Abajo, en la plaza, hay un desfile comunal que está llegando a su final. Destacan los ponchos y polleras a colores de una delegación de hombres y mujeres de tercera edad, que gozan de los beneficios del programa social Pensión 65.
Ese grupo, encabezado por Cipriano Gómez, de 70 años, desfila con su propia banda musical; los Kaperos de Lambrama, integrado por Jesús Sequeiros, 91 años; Feliciano Espinoza, 87; Tiburcio Sánchez, 90 y Santos Aimara, 65 años. En el grupo falta don Bautista Rojas el recordado "Patita", quien con casi 100 años, vive postrado en Abancay.
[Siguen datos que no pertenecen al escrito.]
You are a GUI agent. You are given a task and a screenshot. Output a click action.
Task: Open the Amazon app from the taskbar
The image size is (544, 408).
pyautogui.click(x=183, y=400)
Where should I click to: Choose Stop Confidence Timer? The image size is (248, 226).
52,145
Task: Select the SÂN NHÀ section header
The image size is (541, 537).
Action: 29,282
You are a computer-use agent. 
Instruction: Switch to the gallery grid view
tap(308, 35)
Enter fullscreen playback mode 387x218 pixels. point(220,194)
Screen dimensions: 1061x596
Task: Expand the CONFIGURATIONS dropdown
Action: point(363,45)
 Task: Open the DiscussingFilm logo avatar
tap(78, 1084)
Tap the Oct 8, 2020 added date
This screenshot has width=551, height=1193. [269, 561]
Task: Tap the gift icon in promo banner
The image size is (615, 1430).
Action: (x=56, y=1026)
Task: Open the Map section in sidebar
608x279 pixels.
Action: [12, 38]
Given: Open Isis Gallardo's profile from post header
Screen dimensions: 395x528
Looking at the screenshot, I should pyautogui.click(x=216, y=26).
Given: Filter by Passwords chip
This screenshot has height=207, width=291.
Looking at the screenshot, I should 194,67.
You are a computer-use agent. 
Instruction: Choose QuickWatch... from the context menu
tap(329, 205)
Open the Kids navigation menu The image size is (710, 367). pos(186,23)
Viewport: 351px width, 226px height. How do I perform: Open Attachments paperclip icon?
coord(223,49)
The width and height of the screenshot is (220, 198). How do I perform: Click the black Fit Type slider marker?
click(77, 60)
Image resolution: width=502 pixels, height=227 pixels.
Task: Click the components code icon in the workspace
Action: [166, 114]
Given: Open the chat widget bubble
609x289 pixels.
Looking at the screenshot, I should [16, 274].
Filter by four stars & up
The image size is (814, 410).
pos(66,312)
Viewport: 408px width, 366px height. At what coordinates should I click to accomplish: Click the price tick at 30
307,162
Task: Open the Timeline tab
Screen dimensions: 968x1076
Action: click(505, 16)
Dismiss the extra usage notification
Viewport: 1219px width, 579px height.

Tarea para las autoridades y docentes de Lambrama, inculcar y promover nuestra cultura entre las actuales generaciones para que estas ricas expresiones no desaparezcan. Para ello el municipio distrital debe respaldar los esfuerzos del colegio y su banda de música, cuyos instrumentos fueron donados por Eliseo Villegas, para que los niños y jóvenes cuenten con el apoyo permanente de un profesor de música.
Tras visitar la casa de Tomacucho,
donde dejamos otras lágrimas de nostalgia, compartimos con los primos Lázaro,
Rolando, Cipriano, Juan, Eliseo, Pablo, Mario, los Kaperos, el alcalde
distrital y otros amigos y paisanos, jóvenes y viejos. Fue un viaje de
nostalgia a raudales. Observé a Lino, embelesado por los recuerdos de su alegre
infancia en Tomacucho y Paccaypata. Ofreció regresar pronto.
Lambrama y sus calles estrechas, su plaza que conserva un envidiable verdor donde se yerguen arbustos de especies nativas; su iglesia colonial San Blas, con sus legendarias campanas del “Chincapum”; su mercado de abastos con salón comunal. Lambrama con su escuela primaria en plena plaza, frente al palacio municipal; su estadio que sigue siendo el mismo de hace décadas; la comisaría que mantiene su arquitectura de adobe y calamina del siglo pasado; sus casas de un piso que rodean la plaza, paradero obligado de cuanto carro pase por sus espacios, rumbo a Grau y Chalhuahuacho. Su inmejorable vista de la serpenteada escalera a Chucchumpi; del manantial inagotable de Ccotomayo; del milenario puente de Chacapata; de la poza generadora de energía de Surupata.
Lambrama de un par de hoteles,
algunas bodegas y restaurantes que ofertan menús a 5 soles, con sopa de
chochoca y trucha frita; Lambrama de algunas calles pavimentadas, con su
tradicional Michihuarkuna ya convertida en calle transitada.
Lambrama, donde la pobreza es el común denominador en sus 19 comunidades, tierra de esperanza y posibilidades, cobijada al amparo del Apu Chipito, vive con la esperanza que la desigualdad que lacera sus entrañas sea revertida.
La pobreza mayoritaria, la anemia arraigada en sus niños, el alcoholismo no controlado, sus viejos abandonados, merecen más atención. Sus autoridades tienen el deber de gestionar el futuro con desarrollo. Sus pobladores, sus hijos dentro y fuera del pueblo, estamos obligados a aportar algo de nuestros esfuerzos. Así debe ser.